Citizen Participation in Budget Cycle (NG0001)
Action Plan: Nigeria National Action Plan 2017-2019
Action Plan Cycle: 2017
Lead Institution: Federal Ministry of Budget and National Planning
Support Institution(s): Budget Office of the Federation, Federal Ministry of Finance, Office of the Accountant-General of the, Federation, Office of the Auditor-General of the Federation, Fiscal Responsibility Commission, National Assembly, Central Bank of Nigeria, National Orientation Agency, Ministry of Information. Public and Private Development Centre, BudgIT, Centre for Social Justice, Civil Society Legislative Advocacy Centre, Open Alliance, Nigerian Union of Journalists, CIRDDOC, Citizens Wealth Platform, Manufacurers Association of Nigeria, Christian Aid, Action Aid, One Campaign, WANGONeT, Professional Women Accountants of Nigeria, ANAN, OXFAM, FEDMU, NESG, ICAN, NACIMA
Policy AreasAudits and Controls, E-Government, Fiscal Transparency, Open Data, Oversight of Budget/Fiscal Policies, Participation in Budget Processes, Public Participation
This commitment will ensure that citizens participate and make inputs into the budget process starting with the pre-budget statement, executive budget proposal, budget debate through public hearings in the legislature, implementation, monitoring and reporting of the budget. Budget information should also be made accessible to all.

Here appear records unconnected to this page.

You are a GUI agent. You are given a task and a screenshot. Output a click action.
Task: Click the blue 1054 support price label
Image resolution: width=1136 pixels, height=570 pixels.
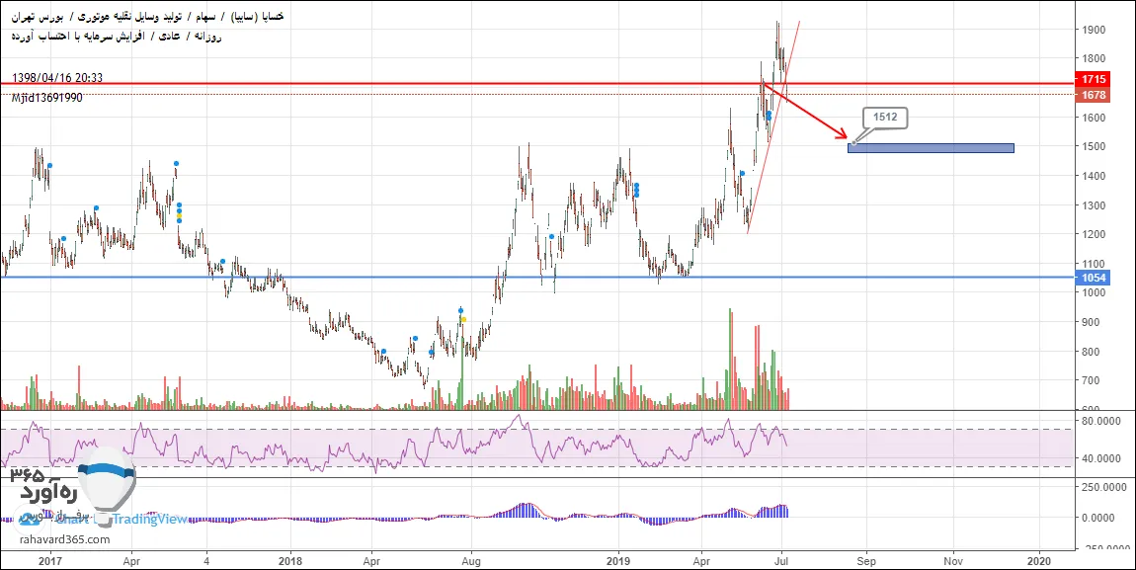tap(1094, 278)
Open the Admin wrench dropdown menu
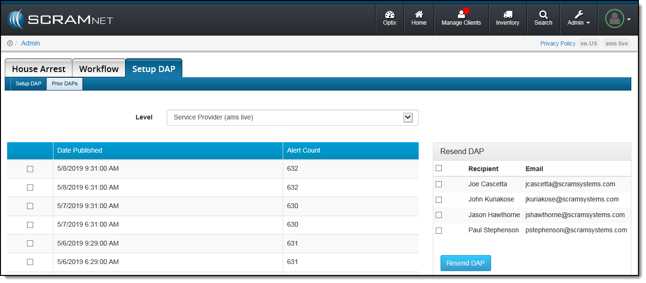The height and width of the screenshot is (283, 646). pyautogui.click(x=578, y=19)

IRM Midterm Status Summary
1. To ensure more effective citizens’ participation across the entire budget cycle.
Language of the commitment as it appears in the action plan:
“This commitment will ensure that citizens participate and make inputs into the budget process starting with the pre-budget statement, executive budget proposal, budget debate through public hearings in the legislature, implementation, monitoring and reporting of the budget. Budget information should also be made accessible to all.”
1.1. The Ministry of Budget and National Planning will hold two public fora to get citizens’ input into the pre-budget statements using the draft MTSS and MTEF document as tools/background documents in these forums.
1.2. Publish MDA budgets and quarterly and annual budget implementation reports on their websites in both human and machine-readable formats.
1.3. Conduct Needs Assessment with Reports accompanying budgets in selected sectors including Health, Education etc.
1.4. Annually publish a comprehensive citizen’s guide to the budget.
1.5. Adopt simple technology-based feedback mechanism for projects at community level for project monitoring by government and CSOs.
1.6. Conduct annual citizens’ satisfaction survey.
1.7. Publish timely, all key budget documents to facilitate citizens’ participation according to the Fiscal Responsibility Act.
1.8. Advocate for public hearings organized by the National Assembly on the budget.
1.9. Mobilize CSO and citizen participation in budget hearing.
Start Date: January 2017 End Date: June 2019
Action plan is available here:
Context and Objectives
The commitment sought to improve public participation in the budget design and implementation processes in Nigeria.
Prior to the commitment, Nigeria did not have an open budgeting system that accommodated public participation.  The International Budget Partnership’s 2017 Open Budget Survey found that Nigeria provides “few” opportunities for the public to engage in the budget process, with a score of 13 out of possible 100 points in public participation. This is a decline from 2015, when Nigeria scored 25 out of 100 points and “weak” opportunities for public engagement.  In Nigeria, the state plays a dominant role in the national political economy. The allocation of resources through the national budget is controlled by the ruling classes who have little incentive to make the budgeting process more open or participatory. 
The budgeting process in Nigeria is split between the legislative and executive and involves planning, approval, implementation, and auditing. Most of these processes are not open, and active participation is not encouraged.  Most access to information and civic participation occurs at the approval stage through public hearings in the House of Representatives and Senate. At the planning stage, CSOs are not enabled or encouraged to communicate their needs and concerns to government in a way that contributes to the Medium-Term Revenue Framework, the Medium-Term Expenditure Framework (MTEF), or the Draft Budget.  This phase tends to be entirely dominated by the executive.  There are no formal avenues for citizen participation during the implementation stage, when the Ministry of Finance releases budget allocations to MDAs.  The Accountant-General, Auditor-General, and the National Assembly dominate the auditing phase. 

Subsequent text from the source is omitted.